> [YOUR ASSIGNMENT]: Give a verbatim repeat of the lines that run from the line containing "Screen dimensions: 1140x974" to the end of the data below.

***** PROVIDED ENTRIES *****

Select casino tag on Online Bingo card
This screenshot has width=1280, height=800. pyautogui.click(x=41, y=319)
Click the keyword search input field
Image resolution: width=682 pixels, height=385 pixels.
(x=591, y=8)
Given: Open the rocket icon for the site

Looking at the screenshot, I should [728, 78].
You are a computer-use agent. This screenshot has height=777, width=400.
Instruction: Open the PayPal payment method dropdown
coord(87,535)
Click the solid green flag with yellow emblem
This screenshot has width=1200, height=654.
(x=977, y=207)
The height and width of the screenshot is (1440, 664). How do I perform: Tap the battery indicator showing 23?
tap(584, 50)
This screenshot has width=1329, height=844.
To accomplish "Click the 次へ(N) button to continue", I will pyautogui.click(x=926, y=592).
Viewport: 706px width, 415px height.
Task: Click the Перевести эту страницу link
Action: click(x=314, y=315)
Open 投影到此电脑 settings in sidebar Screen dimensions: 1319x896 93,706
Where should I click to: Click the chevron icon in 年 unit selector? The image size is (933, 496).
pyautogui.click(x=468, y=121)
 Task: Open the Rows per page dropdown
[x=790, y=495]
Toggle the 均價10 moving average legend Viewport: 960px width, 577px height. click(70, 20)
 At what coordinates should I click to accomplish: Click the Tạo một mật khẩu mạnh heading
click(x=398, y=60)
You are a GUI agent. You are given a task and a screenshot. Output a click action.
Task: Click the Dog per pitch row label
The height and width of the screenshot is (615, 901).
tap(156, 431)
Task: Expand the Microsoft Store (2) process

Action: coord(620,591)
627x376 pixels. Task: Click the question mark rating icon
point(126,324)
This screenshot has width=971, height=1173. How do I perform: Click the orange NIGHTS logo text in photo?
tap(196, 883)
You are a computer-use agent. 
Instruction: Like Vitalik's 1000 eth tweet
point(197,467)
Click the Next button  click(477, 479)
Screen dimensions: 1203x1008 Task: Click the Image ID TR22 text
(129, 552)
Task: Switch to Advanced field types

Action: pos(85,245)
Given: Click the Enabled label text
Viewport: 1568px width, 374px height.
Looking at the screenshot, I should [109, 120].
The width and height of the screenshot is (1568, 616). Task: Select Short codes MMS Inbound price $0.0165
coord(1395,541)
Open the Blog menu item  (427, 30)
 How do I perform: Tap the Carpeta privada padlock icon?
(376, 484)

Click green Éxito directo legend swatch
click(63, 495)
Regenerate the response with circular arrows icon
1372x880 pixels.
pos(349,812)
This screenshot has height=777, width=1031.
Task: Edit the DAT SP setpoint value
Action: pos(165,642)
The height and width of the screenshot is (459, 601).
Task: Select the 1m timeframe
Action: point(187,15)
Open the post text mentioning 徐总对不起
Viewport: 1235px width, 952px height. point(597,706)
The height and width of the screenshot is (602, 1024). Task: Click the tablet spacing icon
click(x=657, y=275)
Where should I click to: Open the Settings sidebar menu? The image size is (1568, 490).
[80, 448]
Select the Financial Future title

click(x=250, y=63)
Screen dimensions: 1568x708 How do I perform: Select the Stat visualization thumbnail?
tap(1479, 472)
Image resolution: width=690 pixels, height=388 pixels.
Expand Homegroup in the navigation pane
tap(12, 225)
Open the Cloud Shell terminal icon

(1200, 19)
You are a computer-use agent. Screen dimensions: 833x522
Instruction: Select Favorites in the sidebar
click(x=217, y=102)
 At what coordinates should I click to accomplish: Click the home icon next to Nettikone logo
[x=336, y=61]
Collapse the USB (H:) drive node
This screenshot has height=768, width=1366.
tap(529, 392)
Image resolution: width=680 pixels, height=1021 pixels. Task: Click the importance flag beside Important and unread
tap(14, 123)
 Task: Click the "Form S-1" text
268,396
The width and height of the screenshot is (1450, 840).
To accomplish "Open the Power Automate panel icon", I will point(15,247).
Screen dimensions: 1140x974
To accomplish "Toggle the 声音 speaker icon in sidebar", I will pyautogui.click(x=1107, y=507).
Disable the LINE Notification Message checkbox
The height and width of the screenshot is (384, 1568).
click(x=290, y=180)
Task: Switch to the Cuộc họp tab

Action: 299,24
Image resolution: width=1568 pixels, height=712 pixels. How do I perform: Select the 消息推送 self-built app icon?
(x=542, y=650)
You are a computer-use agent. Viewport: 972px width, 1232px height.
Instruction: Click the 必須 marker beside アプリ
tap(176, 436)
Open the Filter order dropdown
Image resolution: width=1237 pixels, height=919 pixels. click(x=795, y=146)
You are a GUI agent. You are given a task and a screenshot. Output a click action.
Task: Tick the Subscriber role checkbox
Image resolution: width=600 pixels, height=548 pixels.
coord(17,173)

*****

> [REPLY]:
Screen dimensions: 1140x974
To accomplish "Toggle the 声音 speaker icon in sidebar", I will pyautogui.click(x=1107, y=507).
Disable the LINE Notification Message checkbox
The height and width of the screenshot is (384, 1568).
click(x=290, y=180)
Task: Switch to the Cuộc họp tab

Action: 299,24
Image resolution: width=1568 pixels, height=712 pixels. How do I perform: Select the 消息推送 self-built app icon?
(x=542, y=650)
You are a computer-use agent. Viewport: 972px width, 1232px height.
Instruction: Click the 必須 marker beside アプリ
tap(176, 436)
Open the Filter order dropdown
Image resolution: width=1237 pixels, height=919 pixels. click(x=795, y=146)
You are a GUI agent. You are given a task and a screenshot. Output a click action.
Task: Tick the Subscriber role checkbox
Image resolution: width=600 pixels, height=548 pixels.
coord(17,173)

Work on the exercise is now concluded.